Don't normally like watches with any gold but took to this, did a quick bit of research and thought "why not eh?"

(the answer to which is: 710







)

item 220524616313

pic courtesy of seller










if it lives up to the description and reputation it should be a solid beater


----------



## Stuart Davies (Jan 13, 2008)

On a black or dark brown rally strap this would look great Paul.

Any idea what the button at '2' is for?


----------



## Paulus (Nov 12, 2009)

Stuart Davies said:


> On a black or dark brown rally strap this would look great Paul.
> 
> Any idea what the button at '2' is for?

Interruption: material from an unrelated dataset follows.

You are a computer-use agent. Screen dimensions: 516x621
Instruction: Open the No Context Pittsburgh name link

Thanks mate, from reading about a Sekonda with the same movement (Slava 2427) I think it's a date quickset button B)


----------



## Stuart Davies (Jan 13, 2008)

Paulus said:


> Stuart Davies said:
> 
> 
> > On a black or dark brown rally strap this would look great Paul.
> ...


 B) indeed! - Look forward to the pics when it arrives Paul


----------



## Paulus (Nov 12, 2009)

Crikey I better dust the camera off then 

So would you go big holes rally Hirsch style or small holes rally budget option?


----------



## mel (Dec 6, 2006)

The pusher at 2 0'clock is indeed for the date quickset! Hand wind to the *day* BEFORE you actually want, then use the pusher to get to the *date* before you want. Carefully hand wind through the midnight and set time correctly, then (ONLY) if needed, set the date using the pusher. :yes:

Trust me, I'm a WIS! Do it this way and you'll be correct in no time, try it any other way and you'll end up a day behind the date or vice-versa, and you'll curse and have to wind it all again. 

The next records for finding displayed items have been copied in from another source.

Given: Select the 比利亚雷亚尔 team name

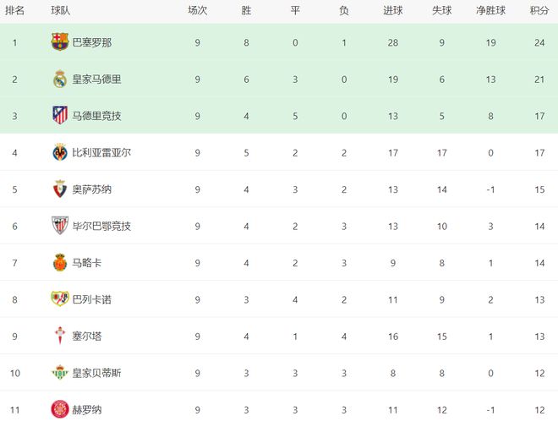Looking at the screenshot, I should coord(101,153).
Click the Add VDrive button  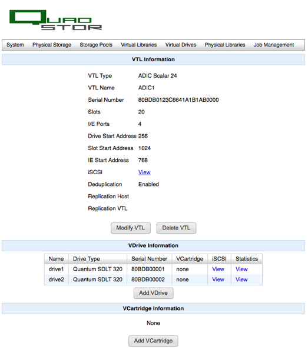[154, 293]
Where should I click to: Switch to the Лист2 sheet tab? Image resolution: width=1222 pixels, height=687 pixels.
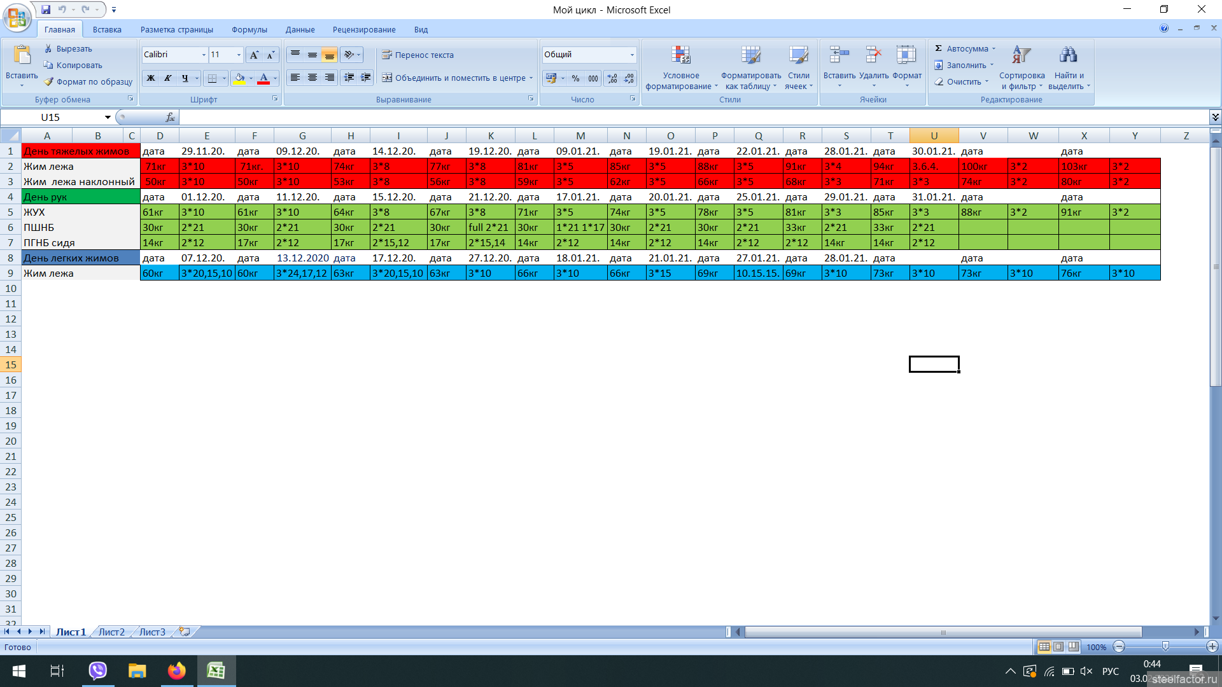pyautogui.click(x=111, y=632)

Note, also, it does no harm to use the pusher "right round" every now and then if you're *not* using the watch as a daily beater. What happens is they go sticky if not in use and jam up eventually. Otherwise it's a robust movement and they generally keep good time!


----------



## Stuart Davies (Jan 13, 2008)

Paulus said:


> So would you go big holes rally Hirsch style or small holes rally budget option?


Copy and paste... Watch band "Imola" Design by MEYHOFER ...into Google and you'll see what I mean


----------



## Paulus (Nov 12, 2009)

Mel - thanks that's brilliant :notworthy:



Stuart Davies said:


> Copy and paste... Watch band "Imola" Design by MEYHOFER ...into Google and you'll see what I mean


Ooh yes, small holes not so budget but should look really nice with red stitching to match the second hand, like it!


----------